[[ Dataset open ]]
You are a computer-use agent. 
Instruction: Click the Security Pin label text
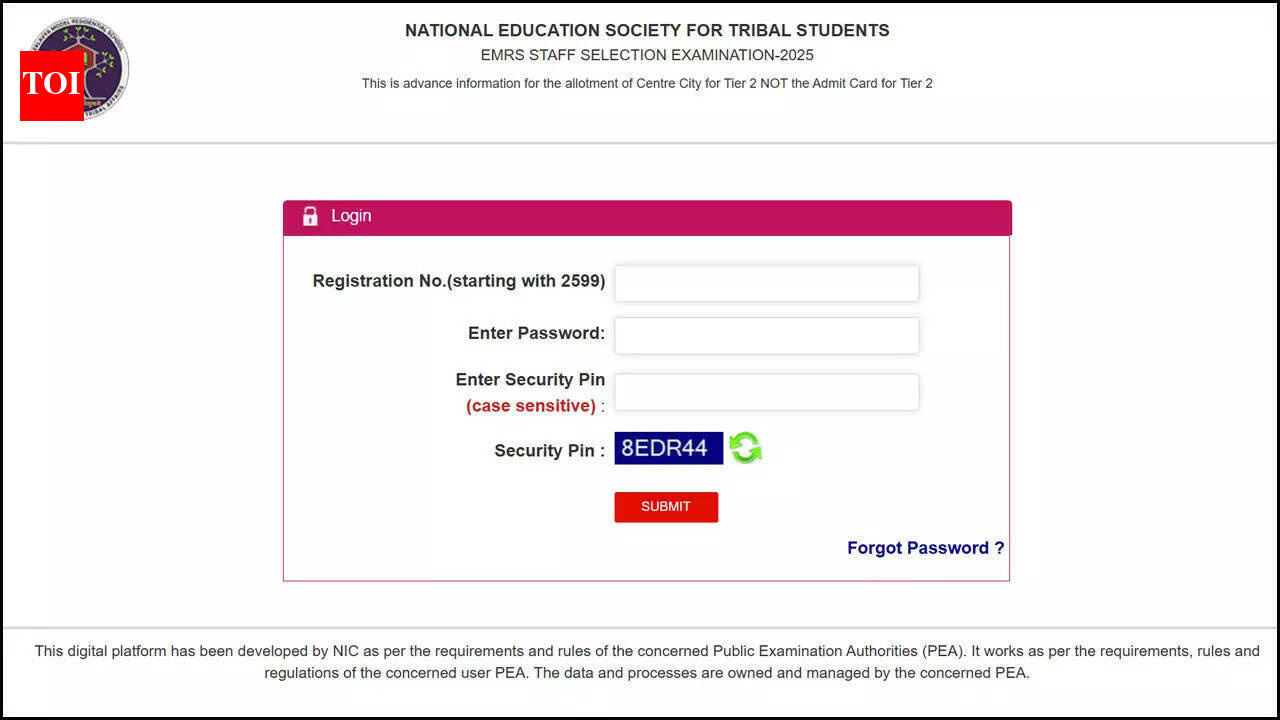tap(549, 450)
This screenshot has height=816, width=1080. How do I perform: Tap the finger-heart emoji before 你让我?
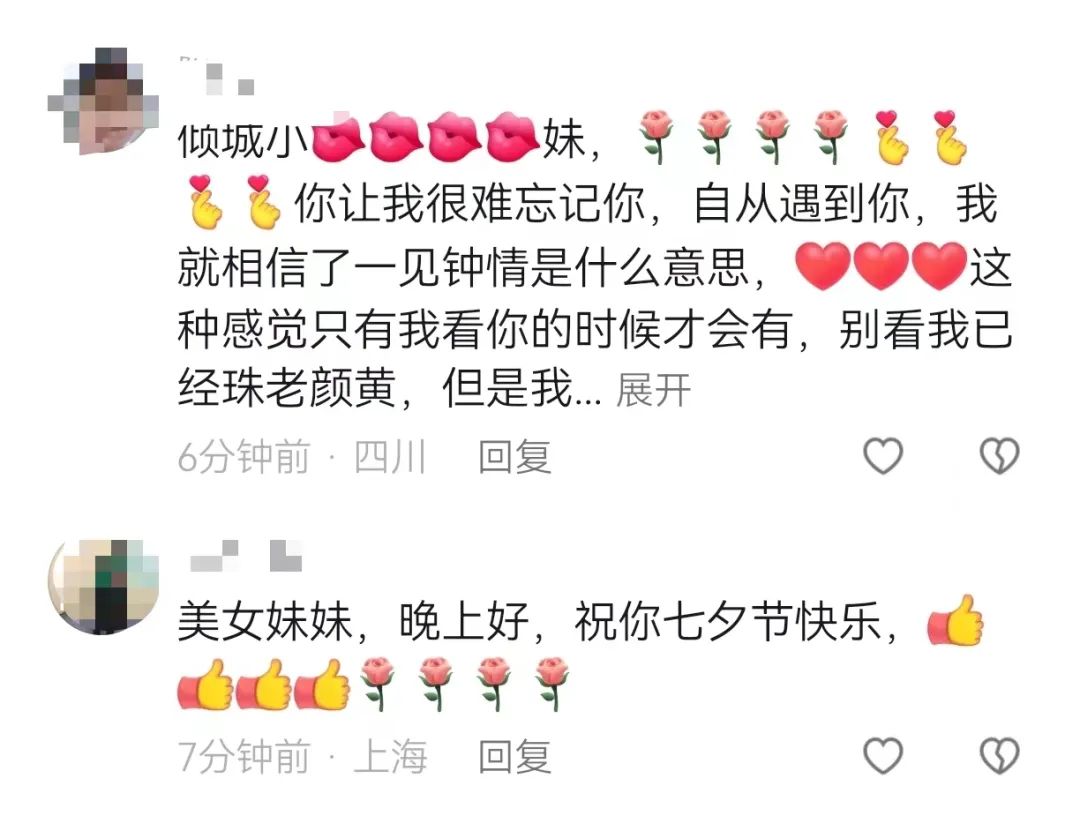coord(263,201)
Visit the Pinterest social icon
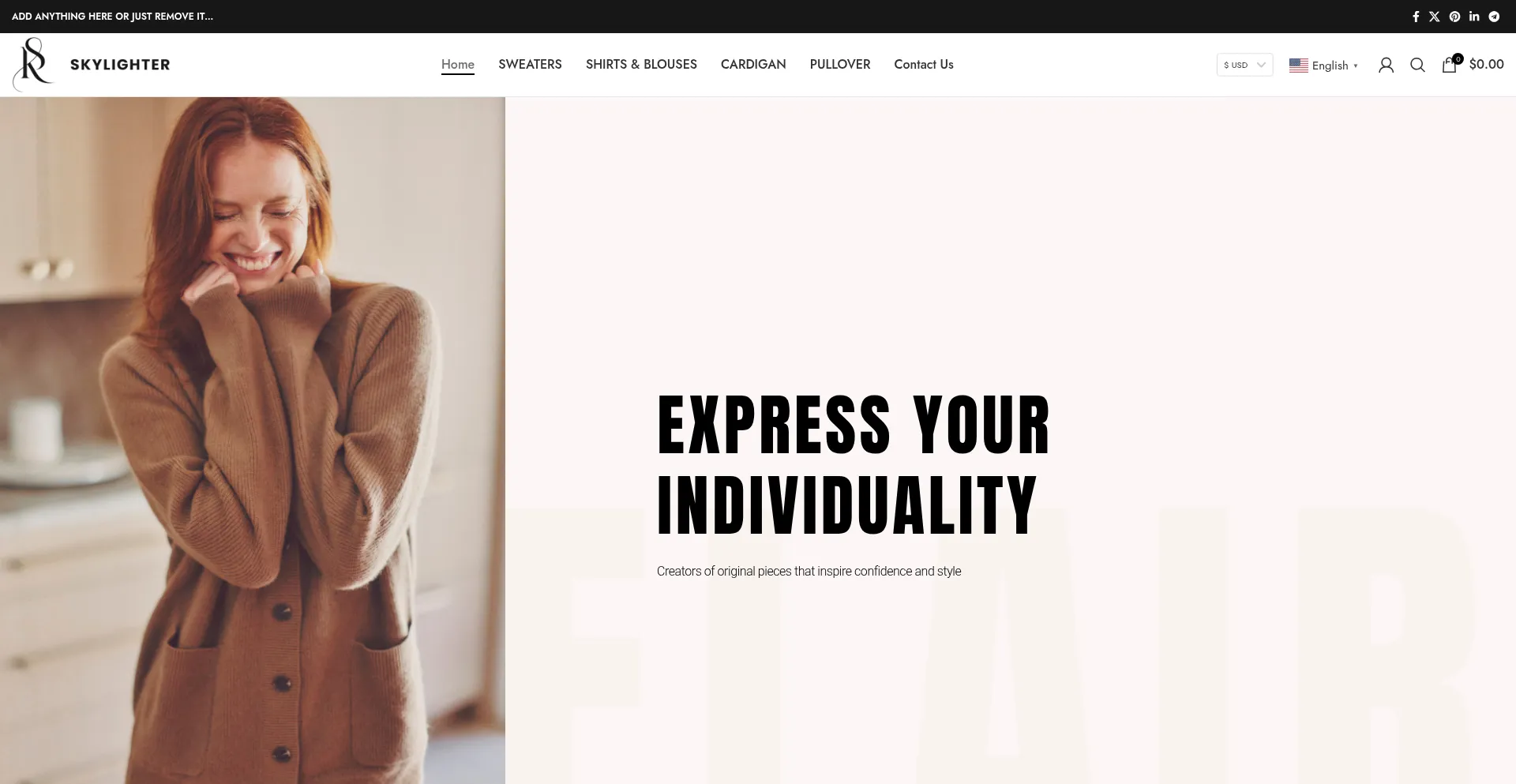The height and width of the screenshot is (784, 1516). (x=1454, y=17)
[[ Dataset closed ]]
» **What to work on**
All entries need to be duplicated exactly, apart from the images.

» **Written answer**
You are a computer-use agent. 
Instruction: Click the Security Pin label text
tap(549, 450)
This screenshot has height=816, width=1080. How do I perform: Tap the finger-heart emoji before 你让我?
coord(263,201)
Visit the Pinterest social icon
The height and width of the screenshot is (784, 1516). (x=1454, y=17)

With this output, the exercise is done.